It has been a good day for most Asian stock markets after Wall Street extended recent gains, although Japanese shares struggled amid problems for leading carmaker Toyota. In a further sign of jitters, the world's biggest mining company, BHP Billiton has blamed the global financial crisis for its decision to pull out of a hostile US $65-billion bid for rival Rio Tinto. From Sydney, Phil Mercer reports for VOA.
Throughout Asia, there are signs that confidence is starting to return to the markets as investors were heartened by the performance on Wall Street.
Analysts have said that government measures to stimulate the U.S. economy have had a positive effect.
Hong Kong's main Hang Seng index and South Korea's Kospi were both up in trading Wednesday, while markets in Singapore, mainland China, Taiwan and the Philippines also gained.
Thai stocks fell amid domestic political uncertainty that has seen protesters descend on the country's main international airport in efforts to bring down the government.

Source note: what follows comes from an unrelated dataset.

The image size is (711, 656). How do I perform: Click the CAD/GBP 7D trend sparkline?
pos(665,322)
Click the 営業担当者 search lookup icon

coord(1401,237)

In Tokyo, the Nikkei index fell by 1 per cent on fears that a global downturn will hurt the profits of major carmaker Toyota.
There was a similar fall too on Australian markets, as they digested news that Anglo-Australian mining giant BHP Billiton has abandoned multi-billion dollar plans to buy its smaller rival Rio Tinto. The company said that the global economic slump and falling commodity prices were behind the decision and that a takeover was no longer in the best interests of shareholders.
Mining expert Gavin Wendt says the international credit crisis has forced BHP to ditch its plans.
"We're really in uncharted waters. Although the bid's been going now for more than 12 months, I think it was the last couple of months, credit market meltdown. Of course, it's
very, very difficult to raise financing in this sort of market. Rio Tinto is a company with a lot of debt on board and BHP would have had to finance that. So, I think it was probably the final nail in the coffin," said Wendt.
Analysts say that BHP's interest in Rio Tinto could be revived when and prices and demand for Australian iron ore recover.
That will only occur when a slowdown in the Chinese economy is reversed. Market watchers say that is likely to happen within 18 months.